Hope is also the belief that there will be a positive outcome related to circumstances in the patient’s and family’s lives. A hopeful state arises from having a sense that what is desired will indeed happen. Here, the psychological benefit of hoping during times of trouble and uncertainty may result from the expectation that what is hoped for will be fulfilled (i.e., specific, conditional hope). For example, the parent of a child whose death is imminent may hope for a miracle, and the expectation of its fulfillment may facilitate personal coping but prevent decisions about withholding potentially harmful treatment with curative intent. In this scenario, additional guidance may be needed to help reframe the focus of the parents’ hope and transition them to a more realistic stance, such as hope for comfort at the end of life.

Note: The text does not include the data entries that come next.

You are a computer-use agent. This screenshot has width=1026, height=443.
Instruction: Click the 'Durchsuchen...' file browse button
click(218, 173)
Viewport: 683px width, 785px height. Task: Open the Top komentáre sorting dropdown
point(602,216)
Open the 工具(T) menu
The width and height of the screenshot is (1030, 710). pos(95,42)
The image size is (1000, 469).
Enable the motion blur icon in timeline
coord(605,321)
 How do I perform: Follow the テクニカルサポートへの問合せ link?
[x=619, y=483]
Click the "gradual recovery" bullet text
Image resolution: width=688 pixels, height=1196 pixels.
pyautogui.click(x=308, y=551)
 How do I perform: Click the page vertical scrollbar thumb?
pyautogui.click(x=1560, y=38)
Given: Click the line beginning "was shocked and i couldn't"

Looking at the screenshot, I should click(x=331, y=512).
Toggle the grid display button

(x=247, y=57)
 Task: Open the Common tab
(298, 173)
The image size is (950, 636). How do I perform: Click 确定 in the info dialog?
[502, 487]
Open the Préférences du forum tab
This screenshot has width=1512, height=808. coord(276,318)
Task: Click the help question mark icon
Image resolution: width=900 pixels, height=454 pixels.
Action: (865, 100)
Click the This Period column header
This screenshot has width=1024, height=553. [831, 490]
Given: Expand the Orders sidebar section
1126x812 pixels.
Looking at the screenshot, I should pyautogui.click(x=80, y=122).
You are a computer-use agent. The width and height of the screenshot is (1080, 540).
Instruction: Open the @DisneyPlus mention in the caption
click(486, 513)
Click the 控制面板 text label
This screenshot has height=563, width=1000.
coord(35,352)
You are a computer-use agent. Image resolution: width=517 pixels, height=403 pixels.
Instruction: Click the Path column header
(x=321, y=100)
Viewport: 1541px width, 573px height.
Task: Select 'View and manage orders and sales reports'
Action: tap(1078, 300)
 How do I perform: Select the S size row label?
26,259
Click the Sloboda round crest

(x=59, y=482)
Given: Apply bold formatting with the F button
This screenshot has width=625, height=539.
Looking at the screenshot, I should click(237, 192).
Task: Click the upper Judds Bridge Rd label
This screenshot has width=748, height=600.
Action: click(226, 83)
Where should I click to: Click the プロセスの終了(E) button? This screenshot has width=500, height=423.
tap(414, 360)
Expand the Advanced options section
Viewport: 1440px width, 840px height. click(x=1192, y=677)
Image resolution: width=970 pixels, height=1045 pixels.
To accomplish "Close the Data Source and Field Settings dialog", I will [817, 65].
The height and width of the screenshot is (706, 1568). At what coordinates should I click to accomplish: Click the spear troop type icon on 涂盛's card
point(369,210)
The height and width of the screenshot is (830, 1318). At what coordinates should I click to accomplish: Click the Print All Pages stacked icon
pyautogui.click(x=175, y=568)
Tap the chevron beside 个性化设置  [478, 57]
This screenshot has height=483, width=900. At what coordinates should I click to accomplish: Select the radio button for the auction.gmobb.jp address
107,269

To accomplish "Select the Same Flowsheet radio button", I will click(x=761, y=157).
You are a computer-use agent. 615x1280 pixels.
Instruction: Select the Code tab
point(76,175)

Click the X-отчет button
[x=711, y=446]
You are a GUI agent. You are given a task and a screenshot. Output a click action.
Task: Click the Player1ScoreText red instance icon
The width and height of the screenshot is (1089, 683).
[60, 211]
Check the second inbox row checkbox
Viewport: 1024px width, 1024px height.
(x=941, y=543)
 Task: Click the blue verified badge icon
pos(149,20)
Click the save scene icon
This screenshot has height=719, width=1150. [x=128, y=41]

Within a patient’s or family’s construct of hope, they may have wishful thinking and optimism that helps them find meaning in the situation and allows them to face each day with some purpose and balance. Wishful thinking identifies a desire for more concrete objects, actions, or goals and may or may not be based on an accurate interpretation of reality. Wishful thinking involves personal determination, effort, and the need for control, all of which may result in experiencing a sense of distress. For instance, parents may wish for one more family vacation, or a teen may dream about his or her first car. However, in the presence of a hopeless situation such as imminent death, a person’s expressed desire for treatment with curative intent, even if considered medically inappropriate, would be more consistent with wishful thinking rather than possessing hope. The expression “to hope against hope” is used to describe a hope for something that is not likely to be fulfilled.

Families facing the end of a life often hope for a miracle and sometimes ask clinicians if they believe in miracles. This question is most often meant in a global sense, as they are simply seeking reassurance that anything is possible. It may be useful for the family to articulate perceived differences between the hope that they obtain from having a sense of connection with a higher power and the expectation of any benefit resulting from a specific medical intervention. Expressions of optimism by patients and parents may also seem unrealistic to healthcare providers when verbalized in the midst of dire circumstances. Expressions of optimism differ from hope in that they are often a reflection of the mood of the patient or family member and involve self-assertive statements such as, “I’m OK!” Such comments are often in contrast with the perceptions of others who wonder how that can be true.

It is not uncommon to hear staff members worry that parents are not “getting it,” have not been told about the child’s prognosis, or are in denial when the parents make hopeful, optimistic, or wishful statements. A communication schism may occur, and the therapeutic alliance can be severely compromised, if parents are denied the opportunity to express their hopes and wishes. Patients and families may express their hopes and wishes interchangeably, and many use the language of hope in a religious or spiritual context. In the presence of progressive illness, hope can be a powerful coping mechanism, and caregivers must be careful not to strip it away through careless confrontation or premature conversations. It is difficult, however, to differentiate between expressions of wishful thinking and those of hope, and in practice, patients and families often experience a combination of the two. Although helping the patient or family to reframe hope may be appropriate in some circumstances, clinicians must do so only in the context of a relationship based on trust and always remain respectful of the patient’s and family’s overall experiences. A clinician’s responsibility is to acknowledge hope and gently reframe the patient’s and family’s expectations by providing relevant clinical data. In a study to evaluate the relationship between prognostic disclosure and hope, Mack et al. found that parents who received more information about the patient’s prognosis and had high-quality communication were more likely to report communication-related hope, even when the likelihood of a cure was low.11 Such conversations may allow for a balanced perspective of hope for cure and expectations of benefit from treatment.